# [SOLVED] BSOD x64 Vista.. a driver is mismanaging PTES (2 nvidia cards)..



## markm75 (Jan 26, 2007)

I've searched around the net on this error.. no real solutions that i have found so far.. figured i'd give this forum a shot... i'm running an 8600GT and 7600GT card at the same time.. didnt have this issue before the 2nd card..

I'm running the latest revision from 12/07 on the driver...

The stop error is 0x0000001D

Anyone have any thoughts.. or am i out of luck with 2 nvidia cards and x64 vista for now?

Thanks


----------



## dai (Jul 2, 2004)

*Re: BSOD x64 Vista.. a driver is mismanaging PTES (2 nvidia cards)..*

you need to post any error messages in full
your running the card indervidually
what psu is in it 
brand
wattage
what
cpu


----------



## markm75 (Jan 26, 2007)

*Re: BSOD x64 Vista.. a driver is mismanaging PTES (2 nvidia cards)..*



dai said:


> you need to post any error messages in full
> your running the card indervidually
> what psu is in it
> brand
> ...


Yeah they are independent cards.. i have an 850 watt PSU and my cpu is a dual core 1.86 GHZ on an ASUS p5n32-sli se board.. with ddr2 800mhz memory (4GB)..


That was pretty much the error:

a driver is mismanaging PTES stop 0x0000001D


----------



## dai (Jul 2, 2004)

*Re: BSOD x64 Vista.. a driver is mismanaging PTES (2 nvidia cards)..*

found this here
http://safari.oreilly.com/0596004168/winxpannoy-APP-E

No More System PTEs (stop code 0X0000003F)

Page Table Entries (PTEs) are used to map RAM as it is divided into page frames by the Virtual Memory Manager (VMM). This error usually means that Windows has run out of PTEs. 

Aside from the usual assortment of faulty drivers and services that can cause all sorts of problems, this error can also occur if you're using multiple monitors. 

If you find that you're experiencing this error often, you can increase Windows' allocation of PTEs with this procedure: 

Open the Registry Editor (discussed in Chapter 3).

Expand the branches to HKEY_LOCAL_MACHINE\SYSTEM\CurrentControlSet\Control\Session Manager\Memory Management 

Double-click the PagedPoolSize value, enter 0 for its value data, and click OK. 

Next, double-click the SystemPages value. If you're using multiple monitors, enter a value of 36000 here. Otherwise, enter 40000 if you have 128MB of system RAM or less, or 110000 if you have more than 128MB of RAM. 

Click OK and then close the Registry Editor when you're done.
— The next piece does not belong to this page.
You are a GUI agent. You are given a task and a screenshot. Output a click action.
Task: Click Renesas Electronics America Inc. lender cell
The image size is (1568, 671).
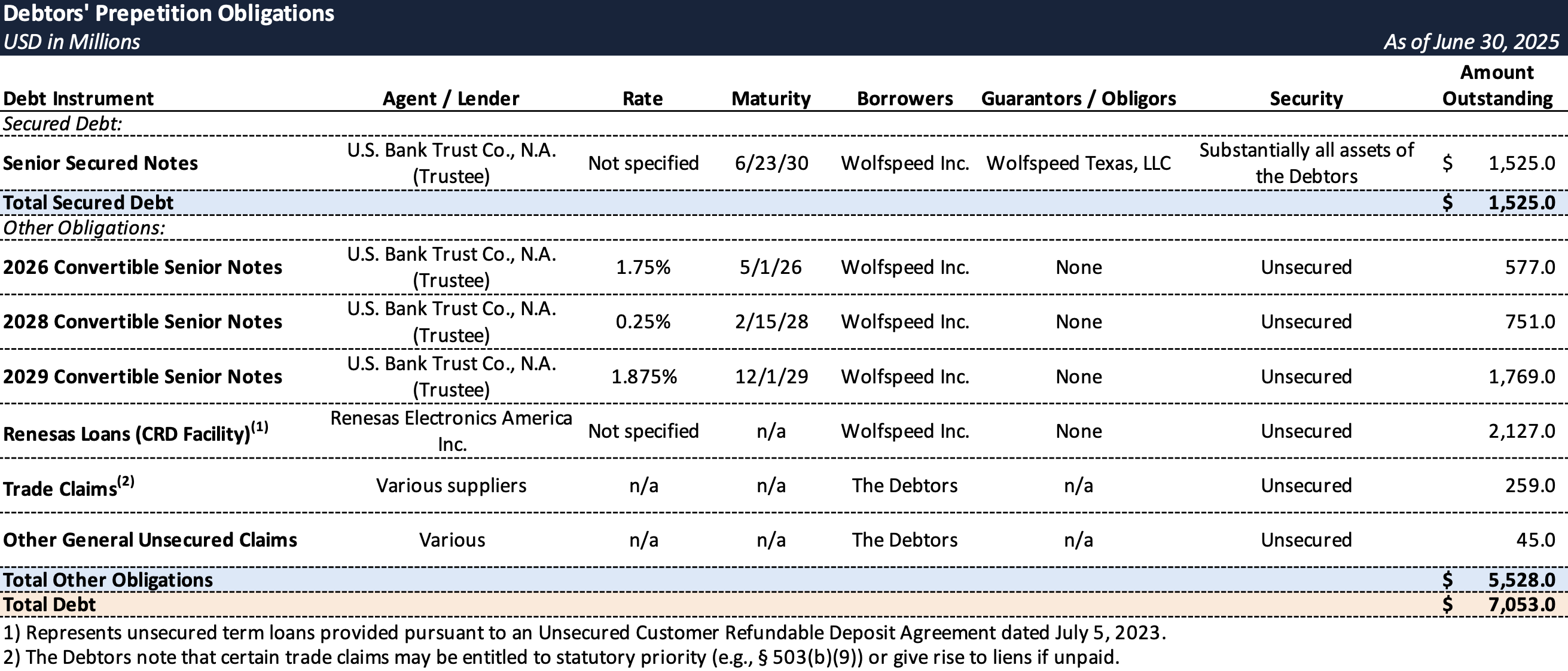[451, 431]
The change will take effect when you restart Windows.


----------



## markm75 (Jan 26, 2007)

*Re: BSOD x64 Vista.. a driver is mismanaging PTES (2 nvidia cards)..*



dai said:


> found this here
> http://safari.oreilly.com/0596004168/winxpannoy-APP-E
> 
> No More System PTEs (stop code 0X0000003F)
> ...



So far so good after doing these changes.. many thanks for this one.


----------



## dai (Jul 2, 2004)

*Re: BSOD x64 Vista.. a driver is mismanaging PTES (2 nvidia cards)..*

i will mark it solved if it reoccurs post back to this thread


----------